# Exercise directions
Output each record in full, exactly as it stands.

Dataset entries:
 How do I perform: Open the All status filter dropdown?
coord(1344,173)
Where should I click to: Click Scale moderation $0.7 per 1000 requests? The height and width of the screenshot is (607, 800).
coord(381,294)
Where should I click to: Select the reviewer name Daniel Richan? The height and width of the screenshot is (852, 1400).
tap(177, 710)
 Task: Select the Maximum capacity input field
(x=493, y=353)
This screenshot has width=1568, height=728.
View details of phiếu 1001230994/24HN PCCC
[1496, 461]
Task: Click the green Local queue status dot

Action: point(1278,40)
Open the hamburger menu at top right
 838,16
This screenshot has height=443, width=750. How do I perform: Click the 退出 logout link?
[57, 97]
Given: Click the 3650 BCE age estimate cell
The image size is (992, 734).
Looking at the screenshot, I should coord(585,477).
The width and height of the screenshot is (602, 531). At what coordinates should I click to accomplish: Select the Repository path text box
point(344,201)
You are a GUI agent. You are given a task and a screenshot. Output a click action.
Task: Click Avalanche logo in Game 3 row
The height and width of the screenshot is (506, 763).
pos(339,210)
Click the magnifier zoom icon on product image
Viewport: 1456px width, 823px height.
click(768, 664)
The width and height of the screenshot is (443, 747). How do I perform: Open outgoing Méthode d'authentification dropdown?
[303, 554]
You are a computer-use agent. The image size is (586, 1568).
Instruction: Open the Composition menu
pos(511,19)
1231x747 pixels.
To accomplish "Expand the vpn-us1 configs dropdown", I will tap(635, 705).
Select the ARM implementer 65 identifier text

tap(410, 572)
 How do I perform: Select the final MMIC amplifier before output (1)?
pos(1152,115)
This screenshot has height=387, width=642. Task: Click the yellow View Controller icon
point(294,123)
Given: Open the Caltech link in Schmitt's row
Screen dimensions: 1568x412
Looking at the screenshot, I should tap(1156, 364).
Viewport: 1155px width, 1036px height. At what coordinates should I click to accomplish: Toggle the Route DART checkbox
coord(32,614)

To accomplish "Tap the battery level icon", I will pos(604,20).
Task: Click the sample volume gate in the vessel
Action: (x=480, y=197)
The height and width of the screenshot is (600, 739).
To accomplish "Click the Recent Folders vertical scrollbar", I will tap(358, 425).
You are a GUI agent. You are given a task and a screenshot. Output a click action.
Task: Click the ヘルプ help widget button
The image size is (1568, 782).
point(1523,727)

# Solution to this task
 How do I perform: Open the All status filter dropdown?
coord(1344,173)
Where should I click to: Click Scale moderation $0.7 per 1000 requests? The height and width of the screenshot is (607, 800).
coord(381,294)
Where should I click to: Select the reviewer name Daniel Richan? The height and width of the screenshot is (852, 1400).
tap(177, 710)
 Task: Select the Maximum capacity input field
(x=493, y=353)
This screenshot has width=1568, height=728.
View details of phiếu 1001230994/24HN PCCC
[1496, 461]
Task: Click the green Local queue status dot

Action: point(1278,40)
Open the hamburger menu at top right
 838,16
This screenshot has height=443, width=750. How do I perform: Click the 退出 logout link?
[57, 97]
Given: Click the 3650 BCE age estimate cell
The image size is (992, 734).
Looking at the screenshot, I should coord(585,477).
The width and height of the screenshot is (602, 531). At what coordinates should I click to accomplish: Select the Repository path text box
point(344,201)
You are a GUI agent. You are given a task and a screenshot. Output a click action.
Task: Click Avalanche logo in Game 3 row
The height and width of the screenshot is (506, 763).
pos(339,210)
Click the magnifier zoom icon on product image
Viewport: 1456px width, 823px height.
click(768, 664)
The width and height of the screenshot is (443, 747). How do I perform: Open outgoing Méthode d'authentification dropdown?
[303, 554]
You are a computer-use agent. The image size is (586, 1568).
Instruction: Open the Composition menu
pos(511,19)
1231x747 pixels.
To accomplish "Expand the vpn-us1 configs dropdown", I will tap(635, 705).
Select the ARM implementer 65 identifier text

tap(410, 572)
 How do I perform: Select the final MMIC amplifier before output (1)?
pos(1152,115)
This screenshot has height=387, width=642. Task: Click the yellow View Controller icon
point(294,123)
Given: Open the Caltech link in Schmitt's row
Screen dimensions: 1568x412
Looking at the screenshot, I should tap(1156, 364).
Viewport: 1155px width, 1036px height. At what coordinates should I click to accomplish: Toggle the Route DART checkbox
coord(32,614)

To accomplish "Tap the battery level icon", I will pos(604,20).
Task: Click the sample volume gate in the vessel
Action: (x=480, y=197)
The height and width of the screenshot is (600, 739).
To accomplish "Click the Recent Folders vertical scrollbar", I will tap(358, 425).
You are a GUI agent. You are given a task and a screenshot. Output a click action.
Task: Click the ヘルプ help widget button
The image size is (1568, 782).
point(1523,727)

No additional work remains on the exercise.